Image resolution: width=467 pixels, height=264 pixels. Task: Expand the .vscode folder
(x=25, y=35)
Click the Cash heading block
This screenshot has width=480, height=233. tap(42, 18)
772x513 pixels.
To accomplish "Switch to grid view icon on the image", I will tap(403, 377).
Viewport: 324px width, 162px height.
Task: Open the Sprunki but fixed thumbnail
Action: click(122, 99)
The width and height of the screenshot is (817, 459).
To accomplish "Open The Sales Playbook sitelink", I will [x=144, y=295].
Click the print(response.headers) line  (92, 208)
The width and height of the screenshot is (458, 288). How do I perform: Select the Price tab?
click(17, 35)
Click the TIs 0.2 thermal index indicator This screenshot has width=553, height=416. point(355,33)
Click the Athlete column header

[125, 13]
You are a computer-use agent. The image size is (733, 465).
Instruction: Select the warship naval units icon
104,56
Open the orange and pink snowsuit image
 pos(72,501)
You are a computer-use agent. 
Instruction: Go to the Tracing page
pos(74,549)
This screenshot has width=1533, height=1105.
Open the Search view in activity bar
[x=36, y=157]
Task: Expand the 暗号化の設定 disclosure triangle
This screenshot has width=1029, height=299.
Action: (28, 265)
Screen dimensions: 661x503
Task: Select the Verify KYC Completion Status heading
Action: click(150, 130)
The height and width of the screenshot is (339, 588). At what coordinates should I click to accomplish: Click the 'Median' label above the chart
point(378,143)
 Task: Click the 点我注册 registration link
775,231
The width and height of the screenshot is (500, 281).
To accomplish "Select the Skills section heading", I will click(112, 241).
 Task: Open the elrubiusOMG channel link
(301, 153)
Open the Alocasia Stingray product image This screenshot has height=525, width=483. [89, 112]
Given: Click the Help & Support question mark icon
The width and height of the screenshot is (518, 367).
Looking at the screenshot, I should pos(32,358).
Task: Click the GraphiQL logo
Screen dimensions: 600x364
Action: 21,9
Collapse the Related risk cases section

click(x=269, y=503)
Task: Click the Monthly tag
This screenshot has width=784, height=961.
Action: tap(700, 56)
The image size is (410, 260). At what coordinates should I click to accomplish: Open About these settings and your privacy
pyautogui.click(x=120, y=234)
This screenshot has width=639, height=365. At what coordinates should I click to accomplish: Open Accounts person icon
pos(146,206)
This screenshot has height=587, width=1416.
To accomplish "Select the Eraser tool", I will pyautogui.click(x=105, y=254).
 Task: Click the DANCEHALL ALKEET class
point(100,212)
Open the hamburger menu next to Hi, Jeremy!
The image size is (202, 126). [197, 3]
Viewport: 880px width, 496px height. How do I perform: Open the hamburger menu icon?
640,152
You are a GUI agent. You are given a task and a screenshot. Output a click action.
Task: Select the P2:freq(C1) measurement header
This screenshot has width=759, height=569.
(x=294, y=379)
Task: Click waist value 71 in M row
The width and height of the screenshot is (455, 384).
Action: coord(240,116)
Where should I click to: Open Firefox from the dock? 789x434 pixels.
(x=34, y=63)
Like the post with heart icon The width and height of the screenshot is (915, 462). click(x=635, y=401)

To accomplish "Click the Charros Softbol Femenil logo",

========

- WORK TASK: All that belongs in the answer is the lines from the start of the entries above through the line containing "772x513 pixels.", each given exactly.

- EXPECTED OUTPUT:
Image resolution: width=467 pixels, height=264 pixels. Task: Expand the .vscode folder
(x=25, y=35)
Click the Cash heading block
This screenshot has width=480, height=233. tap(42, 18)
772x513 pixels.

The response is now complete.